*The task*
In the records below, the line with "You are a computer-use agent. Screen" opens the range and the line with "Turn off Roughness" closes it; print that range exactly and nothing else.

*Exercise data*
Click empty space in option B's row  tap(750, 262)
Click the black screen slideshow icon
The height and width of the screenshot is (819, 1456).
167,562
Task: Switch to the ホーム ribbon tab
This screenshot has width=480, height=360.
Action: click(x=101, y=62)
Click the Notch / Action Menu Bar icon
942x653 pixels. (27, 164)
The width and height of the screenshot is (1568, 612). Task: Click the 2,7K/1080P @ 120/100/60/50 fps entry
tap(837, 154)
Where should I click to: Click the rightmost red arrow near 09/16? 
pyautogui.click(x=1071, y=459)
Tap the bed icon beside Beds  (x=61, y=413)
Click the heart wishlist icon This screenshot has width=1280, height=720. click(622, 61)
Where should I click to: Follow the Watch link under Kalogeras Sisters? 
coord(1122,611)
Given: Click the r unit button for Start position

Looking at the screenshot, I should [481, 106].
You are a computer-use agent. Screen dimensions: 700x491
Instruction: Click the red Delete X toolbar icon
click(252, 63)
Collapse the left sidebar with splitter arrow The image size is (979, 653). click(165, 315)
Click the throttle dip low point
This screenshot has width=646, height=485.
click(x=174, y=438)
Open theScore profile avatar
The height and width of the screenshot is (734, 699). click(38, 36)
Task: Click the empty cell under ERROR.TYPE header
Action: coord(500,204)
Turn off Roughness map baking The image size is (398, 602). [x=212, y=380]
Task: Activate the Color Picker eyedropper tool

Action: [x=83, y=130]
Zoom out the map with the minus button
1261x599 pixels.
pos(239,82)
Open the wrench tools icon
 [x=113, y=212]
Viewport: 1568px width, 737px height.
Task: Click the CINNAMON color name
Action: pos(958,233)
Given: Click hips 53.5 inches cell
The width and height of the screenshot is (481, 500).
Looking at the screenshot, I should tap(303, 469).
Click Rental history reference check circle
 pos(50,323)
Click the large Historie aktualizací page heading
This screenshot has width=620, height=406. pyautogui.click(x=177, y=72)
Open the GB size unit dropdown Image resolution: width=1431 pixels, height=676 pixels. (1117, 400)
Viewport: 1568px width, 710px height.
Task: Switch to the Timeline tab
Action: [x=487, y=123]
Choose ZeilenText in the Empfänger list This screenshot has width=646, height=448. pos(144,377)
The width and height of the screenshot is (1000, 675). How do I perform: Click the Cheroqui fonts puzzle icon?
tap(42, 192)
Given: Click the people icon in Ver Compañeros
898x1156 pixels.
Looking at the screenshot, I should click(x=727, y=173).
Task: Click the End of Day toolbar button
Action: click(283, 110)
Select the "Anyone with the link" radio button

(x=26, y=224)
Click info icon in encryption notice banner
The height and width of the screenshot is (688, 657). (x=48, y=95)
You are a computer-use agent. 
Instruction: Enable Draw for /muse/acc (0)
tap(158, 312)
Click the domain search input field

*Answer to this problem*
You are a computer-use agent. Screen dimensions: 700x491
Instruction: Click the red Delete X toolbar icon
click(252, 63)
Collapse the left sidebar with splitter arrow The image size is (979, 653). click(165, 315)
Click the throttle dip low point
This screenshot has width=646, height=485.
click(x=174, y=438)
Open theScore profile avatar
The height and width of the screenshot is (734, 699). click(38, 36)
Task: Click the empty cell under ERROR.TYPE header
Action: coord(500,204)
Turn off Roughness map baking The image size is (398, 602). [x=212, y=380]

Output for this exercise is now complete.